- [What is asked] Please condense the paragraph of the forum thread below that begins "There's bound to be a down-to-earth explanation" into a short bulleted list that keeps its main facts.

====== Source excerpt

In my differential geometry class we've now moved onto algebraic/differential forms and to begin the section we're doing a quick and easy review of dual vector spaces. On a problem sheet I am confronted by the question:
"Let $V$, $W$ be vector spaces over $k$ of dimensions $n$ and $m$ respectively. Show that the vector space of linear maps $V\rightarrow W$ may be identified with the space of linear maps $V\times W^*\rightarrow k$, where $W^*$ is the dual space of $W$."
There's bound to be a down-to-earth explanation of this which I'm sure we'll see in class and for which I'm not interested in seeing an answer on this site. However, I think I've got a categorical proof which I'd like to see checked. It uses that in a Cartesian closed category $\mathbf{C}$ we have $\operatorname{Hom} (A\times B, C)\cong \operatorname{Hom} (A, C^B)$ for objects $A,B,C\in \operatorname{ob}(\mathbf{C})$.
Note that $W^* = \operatorname{Hom} (W,k)$ in $k$-$\mathbf{FDVect}$, the category of finite-dimensional vector spaces over $k$. Then we have
$\operatorname{Hom} (V\times W^*, k)\cong\operatorname{Hom} (V, k^{W^*})$. But $k^{W^*}=\operatorname{Hom}(W^*, k)= W^{**}\cong W$.
Does this work? The problem is that the category of finite-dimensional vector spaces is not Cartesian closed - it apparently doesn't have a good definition of exponential object so I'm not sure if the first isomorphism here is justified.
The question is incorrect, you need a tensor product in place of the product. With that modification you can use/prove that
$\mathrm{Hom}_\mathrm{FDVect}(V,W) \cong W \otimes V^*$

============
====== Listed entries

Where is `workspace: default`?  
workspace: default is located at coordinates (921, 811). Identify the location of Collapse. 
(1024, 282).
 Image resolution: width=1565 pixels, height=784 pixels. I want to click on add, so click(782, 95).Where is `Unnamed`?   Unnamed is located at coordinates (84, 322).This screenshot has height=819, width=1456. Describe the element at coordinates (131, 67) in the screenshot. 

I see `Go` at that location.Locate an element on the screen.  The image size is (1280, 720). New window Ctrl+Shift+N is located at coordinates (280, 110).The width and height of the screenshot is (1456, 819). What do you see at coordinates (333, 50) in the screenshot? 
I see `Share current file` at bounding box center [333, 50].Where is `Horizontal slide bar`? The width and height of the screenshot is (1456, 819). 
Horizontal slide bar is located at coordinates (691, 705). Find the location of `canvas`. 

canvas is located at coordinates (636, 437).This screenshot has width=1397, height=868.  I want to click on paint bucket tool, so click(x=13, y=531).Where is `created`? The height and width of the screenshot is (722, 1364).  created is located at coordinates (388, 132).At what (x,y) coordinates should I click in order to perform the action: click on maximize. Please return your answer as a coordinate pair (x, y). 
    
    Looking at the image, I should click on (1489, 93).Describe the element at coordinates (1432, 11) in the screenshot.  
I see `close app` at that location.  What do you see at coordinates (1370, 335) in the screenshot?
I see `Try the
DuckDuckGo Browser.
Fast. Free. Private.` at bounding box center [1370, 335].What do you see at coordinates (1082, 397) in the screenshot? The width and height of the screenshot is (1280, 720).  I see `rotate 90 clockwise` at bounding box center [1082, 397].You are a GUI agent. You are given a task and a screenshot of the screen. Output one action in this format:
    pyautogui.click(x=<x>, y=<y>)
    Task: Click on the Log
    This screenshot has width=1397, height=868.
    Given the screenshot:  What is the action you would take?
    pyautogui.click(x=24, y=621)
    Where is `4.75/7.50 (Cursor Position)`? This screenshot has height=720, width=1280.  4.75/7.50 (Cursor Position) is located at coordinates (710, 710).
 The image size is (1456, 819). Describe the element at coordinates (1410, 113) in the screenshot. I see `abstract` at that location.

============

- [Solution]
- The poster expects a simple, concrete explanation to come up in class and does not want one answered on the site.
- The poster has a categorical proof they want checked.
- The proof relies on the fact that in a Cartesian closed category $\mathbf{C}$, $\operatorname{Hom} (A\times B, C)\cong \operatorname{Hom} (A, C^B)$ for objects $A,B,C\in \operatorname{ob}(\mathbf{C})$.